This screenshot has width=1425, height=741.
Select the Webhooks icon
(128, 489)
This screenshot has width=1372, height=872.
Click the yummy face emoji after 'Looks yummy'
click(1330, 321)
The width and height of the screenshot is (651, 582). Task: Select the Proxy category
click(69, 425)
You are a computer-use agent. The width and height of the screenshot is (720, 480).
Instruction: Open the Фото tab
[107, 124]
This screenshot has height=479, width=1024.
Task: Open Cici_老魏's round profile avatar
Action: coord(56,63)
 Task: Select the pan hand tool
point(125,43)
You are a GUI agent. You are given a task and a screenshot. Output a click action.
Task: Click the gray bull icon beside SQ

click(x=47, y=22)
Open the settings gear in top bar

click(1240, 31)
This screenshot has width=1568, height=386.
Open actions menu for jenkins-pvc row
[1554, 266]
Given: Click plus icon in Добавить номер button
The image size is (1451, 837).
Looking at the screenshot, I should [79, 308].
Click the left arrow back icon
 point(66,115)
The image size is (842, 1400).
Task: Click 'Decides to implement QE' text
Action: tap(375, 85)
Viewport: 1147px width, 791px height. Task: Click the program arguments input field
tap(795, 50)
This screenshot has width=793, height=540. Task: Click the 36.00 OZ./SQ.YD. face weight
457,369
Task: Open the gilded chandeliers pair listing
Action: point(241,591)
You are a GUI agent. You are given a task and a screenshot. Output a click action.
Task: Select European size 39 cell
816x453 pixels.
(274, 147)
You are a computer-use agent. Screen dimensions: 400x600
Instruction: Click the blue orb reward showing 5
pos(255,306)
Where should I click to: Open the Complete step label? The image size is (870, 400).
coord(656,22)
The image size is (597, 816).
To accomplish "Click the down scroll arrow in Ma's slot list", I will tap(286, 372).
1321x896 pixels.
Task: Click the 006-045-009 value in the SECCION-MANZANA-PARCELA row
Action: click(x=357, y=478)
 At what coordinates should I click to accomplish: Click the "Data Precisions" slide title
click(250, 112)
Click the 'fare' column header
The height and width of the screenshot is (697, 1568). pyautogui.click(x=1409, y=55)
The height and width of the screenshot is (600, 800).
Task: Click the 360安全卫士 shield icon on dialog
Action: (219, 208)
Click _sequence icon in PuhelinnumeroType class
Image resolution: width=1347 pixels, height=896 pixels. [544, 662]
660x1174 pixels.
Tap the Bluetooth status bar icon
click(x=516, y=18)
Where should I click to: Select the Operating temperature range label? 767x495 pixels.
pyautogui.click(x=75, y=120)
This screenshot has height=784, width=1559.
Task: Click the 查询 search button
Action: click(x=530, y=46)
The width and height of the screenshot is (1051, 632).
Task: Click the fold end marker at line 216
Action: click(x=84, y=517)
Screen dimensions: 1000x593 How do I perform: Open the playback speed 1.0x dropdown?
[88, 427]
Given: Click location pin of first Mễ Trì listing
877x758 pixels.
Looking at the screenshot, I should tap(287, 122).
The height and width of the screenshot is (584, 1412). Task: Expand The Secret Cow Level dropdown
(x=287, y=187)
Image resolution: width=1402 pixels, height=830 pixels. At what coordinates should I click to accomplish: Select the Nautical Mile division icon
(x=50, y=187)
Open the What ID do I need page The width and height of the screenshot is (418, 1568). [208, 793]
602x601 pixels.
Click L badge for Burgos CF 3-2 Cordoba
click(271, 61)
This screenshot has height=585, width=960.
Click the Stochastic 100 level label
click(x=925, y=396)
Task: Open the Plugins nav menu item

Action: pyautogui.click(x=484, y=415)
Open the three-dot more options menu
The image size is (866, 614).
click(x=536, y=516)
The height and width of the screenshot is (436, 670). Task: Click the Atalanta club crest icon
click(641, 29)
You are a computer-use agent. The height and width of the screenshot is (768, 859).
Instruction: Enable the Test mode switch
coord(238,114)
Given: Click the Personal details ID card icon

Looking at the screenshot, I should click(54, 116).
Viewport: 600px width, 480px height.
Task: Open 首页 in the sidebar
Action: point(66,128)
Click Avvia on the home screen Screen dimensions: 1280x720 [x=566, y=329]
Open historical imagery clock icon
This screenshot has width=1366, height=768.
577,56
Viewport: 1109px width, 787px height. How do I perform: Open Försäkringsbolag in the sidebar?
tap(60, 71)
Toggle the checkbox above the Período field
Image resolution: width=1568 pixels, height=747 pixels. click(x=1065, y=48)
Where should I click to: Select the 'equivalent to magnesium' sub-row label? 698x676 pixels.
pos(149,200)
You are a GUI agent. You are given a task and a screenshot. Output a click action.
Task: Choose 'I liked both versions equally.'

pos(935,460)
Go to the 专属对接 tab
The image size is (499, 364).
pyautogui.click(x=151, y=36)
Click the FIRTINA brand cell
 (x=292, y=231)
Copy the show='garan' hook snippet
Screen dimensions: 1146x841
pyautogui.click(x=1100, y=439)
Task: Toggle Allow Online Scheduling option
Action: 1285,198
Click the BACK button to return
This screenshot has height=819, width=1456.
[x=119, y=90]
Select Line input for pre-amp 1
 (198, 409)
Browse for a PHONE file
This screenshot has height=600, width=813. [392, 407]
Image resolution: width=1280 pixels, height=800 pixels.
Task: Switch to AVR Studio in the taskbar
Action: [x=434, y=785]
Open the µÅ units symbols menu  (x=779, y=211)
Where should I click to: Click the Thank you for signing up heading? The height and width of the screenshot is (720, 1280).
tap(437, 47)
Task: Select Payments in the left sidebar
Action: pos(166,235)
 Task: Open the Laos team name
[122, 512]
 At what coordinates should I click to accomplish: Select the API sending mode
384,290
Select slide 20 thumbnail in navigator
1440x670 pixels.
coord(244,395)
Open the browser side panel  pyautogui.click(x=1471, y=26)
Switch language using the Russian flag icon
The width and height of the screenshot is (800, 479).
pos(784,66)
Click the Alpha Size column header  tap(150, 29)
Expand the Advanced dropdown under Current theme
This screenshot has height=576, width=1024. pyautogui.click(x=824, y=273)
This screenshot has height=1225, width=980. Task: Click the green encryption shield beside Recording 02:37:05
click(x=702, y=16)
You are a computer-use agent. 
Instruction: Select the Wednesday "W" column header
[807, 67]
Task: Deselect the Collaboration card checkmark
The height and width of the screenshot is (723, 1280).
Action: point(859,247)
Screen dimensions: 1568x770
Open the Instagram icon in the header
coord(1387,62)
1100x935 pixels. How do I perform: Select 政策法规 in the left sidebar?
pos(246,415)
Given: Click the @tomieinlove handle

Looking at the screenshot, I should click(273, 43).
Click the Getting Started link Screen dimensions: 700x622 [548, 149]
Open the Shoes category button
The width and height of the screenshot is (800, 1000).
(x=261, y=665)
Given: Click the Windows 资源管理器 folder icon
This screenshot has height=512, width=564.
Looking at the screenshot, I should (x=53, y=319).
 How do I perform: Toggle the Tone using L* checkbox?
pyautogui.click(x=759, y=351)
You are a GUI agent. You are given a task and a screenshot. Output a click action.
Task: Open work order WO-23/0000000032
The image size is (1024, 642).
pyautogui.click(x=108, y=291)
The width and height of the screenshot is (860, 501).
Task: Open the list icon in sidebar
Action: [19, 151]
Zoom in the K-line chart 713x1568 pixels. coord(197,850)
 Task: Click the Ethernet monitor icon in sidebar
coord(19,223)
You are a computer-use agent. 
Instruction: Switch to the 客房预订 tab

************

(WORK ITEM) Print, exactly as written, each record in the listing above.

(OUTPUT)
This screenshot has width=1425, height=741.
Select the Webhooks icon
(128, 489)
This screenshot has width=1372, height=872.
Click the yummy face emoji after 'Looks yummy'
click(1330, 321)
The width and height of the screenshot is (651, 582). Task: Select the Proxy category
click(69, 425)
You are a computer-use agent. The width and height of the screenshot is (720, 480).
Instruction: Open the Фото tab
[107, 124]
This screenshot has height=479, width=1024.
Task: Open Cici_老魏's round profile avatar
Action: coord(56,63)
 Task: Select the pan hand tool
point(125,43)
You are a GUI agent. You are given a task and a screenshot. Output a click action.
Task: Click the gray bull icon beside SQ

click(x=47, y=22)
Open the settings gear in top bar

click(1240, 31)
This screenshot has width=1568, height=386.
Open actions menu for jenkins-pvc row
[1554, 266]
Given: Click plus icon in Добавить номер button
The image size is (1451, 837).
Looking at the screenshot, I should [79, 308].
Click the left arrow back icon
 point(66,115)
The image size is (842, 1400).
Task: Click 'Decides to implement QE' text
Action: tap(375, 85)
Viewport: 1147px width, 791px height. Task: Click the program arguments input field
tap(795, 50)
This screenshot has width=793, height=540. Task: Click the 36.00 OZ./SQ.YD. face weight
457,369
Task: Open the gilded chandeliers pair listing
Action: point(241,591)
You are a GUI agent. You are given a task and a screenshot. Output a click action.
Task: Select European size 39 cell
816x453 pixels.
(274, 147)
You are a computer-use agent. Screen dimensions: 400x600
Instruction: Click the blue orb reward showing 5
pos(255,306)
Where should I click to: Open the Complete step label? The image size is (870, 400).
coord(656,22)
The image size is (597, 816).
To accomplish "Click the down scroll arrow in Ma's slot list", I will tap(286, 372).
1321x896 pixels.
Task: Click the 006-045-009 value in the SECCION-MANZANA-PARCELA row
Action: click(x=357, y=478)
 At what coordinates should I click to accomplish: Click the "Data Precisions" slide title
click(250, 112)
Click the 'fare' column header
The height and width of the screenshot is (697, 1568). pyautogui.click(x=1409, y=55)
The height and width of the screenshot is (600, 800).
Task: Click the 360安全卫士 shield icon on dialog
Action: (219, 208)
Click _sequence icon in PuhelinnumeroType class
Image resolution: width=1347 pixels, height=896 pixels. [544, 662]
660x1174 pixels.
Tap the Bluetooth status bar icon
click(x=516, y=18)
Where should I click to: Select the Operating temperature range label? 767x495 pixels.
pyautogui.click(x=75, y=120)
This screenshot has height=784, width=1559.
Task: Click the 查询 search button
Action: click(x=530, y=46)
The width and height of the screenshot is (1051, 632).
Task: Click the fold end marker at line 216
Action: click(x=84, y=517)
Screen dimensions: 1000x593 How do I perform: Open the playback speed 1.0x dropdown?
[88, 427]
Given: Click location pin of first Mễ Trì listing
877x758 pixels.
Looking at the screenshot, I should tap(287, 122).
The height and width of the screenshot is (584, 1412). Task: Expand The Secret Cow Level dropdown
(x=287, y=187)
Image resolution: width=1402 pixels, height=830 pixels. At what coordinates should I click to accomplish: Select the Nautical Mile division icon
(x=50, y=187)
Open the What ID do I need page The width and height of the screenshot is (418, 1568). [208, 793]
602x601 pixels.
Click L badge for Burgos CF 3-2 Cordoba
click(271, 61)
This screenshot has height=585, width=960.
Click the Stochastic 100 level label
click(x=925, y=396)
Task: Open the Plugins nav menu item

Action: pyautogui.click(x=484, y=415)
Open the three-dot more options menu
The image size is (866, 614).
click(x=536, y=516)
The height and width of the screenshot is (436, 670). Task: Click the Atalanta club crest icon
click(641, 29)
You are a computer-use agent. The height and width of the screenshot is (768, 859).
Instruction: Enable the Test mode switch
coord(238,114)
Given: Click the Personal details ID card icon

Looking at the screenshot, I should click(54, 116).
Viewport: 600px width, 480px height.
Task: Open 首页 in the sidebar
Action: point(66,128)
Click Avvia on the home screen Screen dimensions: 1280x720 [x=566, y=329]
Open historical imagery clock icon
This screenshot has width=1366, height=768.
577,56
Viewport: 1109px width, 787px height. How do I perform: Open Försäkringsbolag in the sidebar?
tap(60, 71)
Toggle the checkbox above the Período field
Image resolution: width=1568 pixels, height=747 pixels. click(x=1065, y=48)
Where should I click to: Select the 'equivalent to magnesium' sub-row label? 698x676 pixels.
pos(149,200)
You are a GUI agent. You are given a task and a screenshot. Output a click action.
Task: Choose 'I liked both versions equally.'

pos(935,460)
Go to the 专属对接 tab
The image size is (499, 364).
pyautogui.click(x=151, y=36)
Click the FIRTINA brand cell
 (x=292, y=231)
Copy the show='garan' hook snippet
Screen dimensions: 1146x841
pyautogui.click(x=1100, y=439)
Task: Toggle Allow Online Scheduling option
Action: 1285,198
Click the BACK button to return
This screenshot has height=819, width=1456.
[x=119, y=90]
Select Line input for pre-amp 1
 (198, 409)
Browse for a PHONE file
This screenshot has height=600, width=813. [392, 407]
Image resolution: width=1280 pixels, height=800 pixels.
Task: Switch to AVR Studio in the taskbar
Action: [x=434, y=785]
Open the µÅ units symbols menu  (x=779, y=211)
Where should I click to: Click the Thank you for signing up heading? The height and width of the screenshot is (720, 1280).
tap(437, 47)
Task: Select Payments in the left sidebar
Action: pos(166,235)
 Task: Open the Laos team name
[122, 512]
 At what coordinates should I click to accomplish: Select the API sending mode
384,290
Select slide 20 thumbnail in navigator
1440x670 pixels.
coord(244,395)
Open the browser side panel  pyautogui.click(x=1471, y=26)
Switch language using the Russian flag icon
The width and height of the screenshot is (800, 479).
pos(784,66)
Click the Alpha Size column header  tap(150, 29)
Expand the Advanced dropdown under Current theme
This screenshot has height=576, width=1024. pyautogui.click(x=824, y=273)
This screenshot has height=1225, width=980. Task: Click the green encryption shield beside Recording 02:37:05
click(x=702, y=16)
You are a computer-use agent. 
Instruction: Select the Wednesday "W" column header
[807, 67]
Task: Deselect the Collaboration card checkmark
The height and width of the screenshot is (723, 1280).
Action: point(859,247)
Screen dimensions: 1568x770
Open the Instagram icon in the header
coord(1387,62)
1100x935 pixels. How do I perform: Select 政策法规 in the left sidebar?
pos(246,415)
Given: Click the @tomieinlove handle

Looking at the screenshot, I should click(273, 43).
Click the Getting Started link Screen dimensions: 700x622 [548, 149]
Open the Shoes category button
The width and height of the screenshot is (800, 1000).
(x=261, y=665)
Given: Click the Windows 资源管理器 folder icon
This screenshot has height=512, width=564.
Looking at the screenshot, I should (x=53, y=319).
 How do I perform: Toggle the Tone using L* checkbox?
pyautogui.click(x=759, y=351)
You are a GUI agent. You are given a task and a screenshot. Output a click action.
Task: Open work order WO-23/0000000032
The image size is (1024, 642).
pyautogui.click(x=108, y=291)
The width and height of the screenshot is (860, 501).
Task: Open the list icon in sidebar
Action: [19, 151]
Zoom in the K-line chart 713x1568 pixels. coord(197,850)
 Task: Click the Ethernet monitor icon in sidebar
coord(19,223)
You are a computer-use agent. 
Instruction: Switch to the 客房预订 tab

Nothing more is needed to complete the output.